It's instructive to know where the power you develop is lost when you're riding at steady-state.
Most of it is lost to air drag against your body.
After that, probably bike frame and wheel drag. That's where a narrower tire has some potential to "faster" you.
Finally, mechanical losses. This is drivetrain friction and rolling resistance from tires. This is where a tire with a better carcass has some potential to "faster" you.
You might see some improvement in speed at low speeds if you go to a different tire, especially if you have one that rolls like ass. Some stock tires for hybrids are pretty awful. Your highest speeds won't be effected much - those are all about air resistance. Sitting up and wide on a hybrid means that you lose more power to air resistance than if you were a bit lower and a bit narrower. You can actually get some of that with different setups, but I find it hard to make a flat bar bike comfortable like that, and my elbows still stick out; YMMV.
Anyway, I wouldn't worry about trying to go a lot narrower. 32 mm isn't too crazy a width. But if you have 20 tpi tires with extra rubber to prevent flats (Schwalbe makes some like this, can't imagine how they'd ride.

) you might be happier with 60 or 120 tpi tires with a lighter, more flexible puncture resistant device.

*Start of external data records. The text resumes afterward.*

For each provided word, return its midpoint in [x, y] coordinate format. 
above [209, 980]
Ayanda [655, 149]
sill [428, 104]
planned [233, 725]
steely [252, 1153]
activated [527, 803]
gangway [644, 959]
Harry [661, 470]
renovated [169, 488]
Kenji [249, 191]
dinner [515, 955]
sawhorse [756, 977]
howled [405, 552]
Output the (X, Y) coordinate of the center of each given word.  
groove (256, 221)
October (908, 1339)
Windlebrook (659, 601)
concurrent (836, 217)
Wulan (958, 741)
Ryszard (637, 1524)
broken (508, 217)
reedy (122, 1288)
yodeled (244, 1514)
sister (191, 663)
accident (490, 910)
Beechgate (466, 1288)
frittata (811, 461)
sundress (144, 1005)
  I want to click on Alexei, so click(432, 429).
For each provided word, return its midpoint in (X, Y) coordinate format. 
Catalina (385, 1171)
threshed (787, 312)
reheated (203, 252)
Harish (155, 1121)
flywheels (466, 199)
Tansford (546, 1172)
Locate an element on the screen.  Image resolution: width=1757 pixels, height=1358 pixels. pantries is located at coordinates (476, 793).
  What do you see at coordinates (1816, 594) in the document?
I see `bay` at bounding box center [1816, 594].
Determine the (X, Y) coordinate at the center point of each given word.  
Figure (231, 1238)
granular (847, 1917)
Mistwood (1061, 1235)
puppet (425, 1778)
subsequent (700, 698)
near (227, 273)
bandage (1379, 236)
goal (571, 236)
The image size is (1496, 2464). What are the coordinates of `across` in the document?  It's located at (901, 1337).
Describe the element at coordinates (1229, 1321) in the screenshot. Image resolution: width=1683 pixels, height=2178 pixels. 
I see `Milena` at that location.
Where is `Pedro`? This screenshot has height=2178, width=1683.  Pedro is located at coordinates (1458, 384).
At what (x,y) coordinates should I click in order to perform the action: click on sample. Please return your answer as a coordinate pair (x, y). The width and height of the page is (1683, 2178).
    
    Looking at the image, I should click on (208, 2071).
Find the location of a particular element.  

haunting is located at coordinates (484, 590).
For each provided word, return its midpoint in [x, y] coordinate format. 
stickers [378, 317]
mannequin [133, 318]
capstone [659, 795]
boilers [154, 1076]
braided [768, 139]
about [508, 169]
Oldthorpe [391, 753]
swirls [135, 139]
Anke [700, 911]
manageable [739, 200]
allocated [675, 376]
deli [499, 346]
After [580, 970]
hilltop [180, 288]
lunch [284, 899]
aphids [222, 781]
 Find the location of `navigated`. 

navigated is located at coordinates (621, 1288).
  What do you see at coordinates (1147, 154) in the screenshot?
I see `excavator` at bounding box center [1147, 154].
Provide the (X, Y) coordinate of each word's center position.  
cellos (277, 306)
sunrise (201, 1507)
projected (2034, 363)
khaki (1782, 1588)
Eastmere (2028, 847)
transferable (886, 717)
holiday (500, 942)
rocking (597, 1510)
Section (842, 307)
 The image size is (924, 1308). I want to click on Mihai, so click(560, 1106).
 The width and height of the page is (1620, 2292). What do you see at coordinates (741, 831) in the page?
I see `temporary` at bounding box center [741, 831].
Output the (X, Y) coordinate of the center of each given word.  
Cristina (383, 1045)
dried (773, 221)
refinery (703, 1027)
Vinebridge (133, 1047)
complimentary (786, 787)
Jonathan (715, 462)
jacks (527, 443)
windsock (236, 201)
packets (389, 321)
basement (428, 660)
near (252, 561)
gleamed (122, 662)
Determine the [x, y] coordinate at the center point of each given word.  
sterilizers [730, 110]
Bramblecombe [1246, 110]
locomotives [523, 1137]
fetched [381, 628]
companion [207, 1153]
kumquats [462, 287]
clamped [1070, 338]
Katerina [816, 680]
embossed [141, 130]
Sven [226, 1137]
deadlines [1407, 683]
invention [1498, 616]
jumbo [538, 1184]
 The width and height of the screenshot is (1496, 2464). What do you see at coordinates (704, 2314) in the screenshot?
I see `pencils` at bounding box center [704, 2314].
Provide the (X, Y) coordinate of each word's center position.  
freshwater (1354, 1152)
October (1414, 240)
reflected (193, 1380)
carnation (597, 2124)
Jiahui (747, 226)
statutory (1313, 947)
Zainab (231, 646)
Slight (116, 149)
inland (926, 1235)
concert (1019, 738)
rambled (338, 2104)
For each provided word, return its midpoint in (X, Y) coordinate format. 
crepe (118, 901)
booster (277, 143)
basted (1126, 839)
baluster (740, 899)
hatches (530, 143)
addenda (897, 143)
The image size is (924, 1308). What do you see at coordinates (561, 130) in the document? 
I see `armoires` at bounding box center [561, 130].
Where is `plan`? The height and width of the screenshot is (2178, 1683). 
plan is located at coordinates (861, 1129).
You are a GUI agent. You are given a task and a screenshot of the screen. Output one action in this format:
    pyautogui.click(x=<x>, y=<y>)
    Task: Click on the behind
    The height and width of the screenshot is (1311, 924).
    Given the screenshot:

As far as what can go on your rim - Sheldon recommends a tire with an ETRTO width of 1.45 times the internal width of the rim as a minimum. I think that's a pretty good parameter - one wants a clincher to swell to a bit wider than where the bead hooks are to get a nice, firm connection, and it provides some protection for the rim. Hybrids are all over the place on rim width, so I won't speculate about what yours has. But it's likely to be on a sticker, or maybe stamped, on the rim somewhere. Or you can just take your tire off and measure.
IME, there is no advantage to higher pressure per se. For any given tire size, there are two good pressures for me - an on-road and an off-road pressure - and for a narrower tire, that pressure is higher. But the higher pressure is more of something I accept because I want a narrower tire.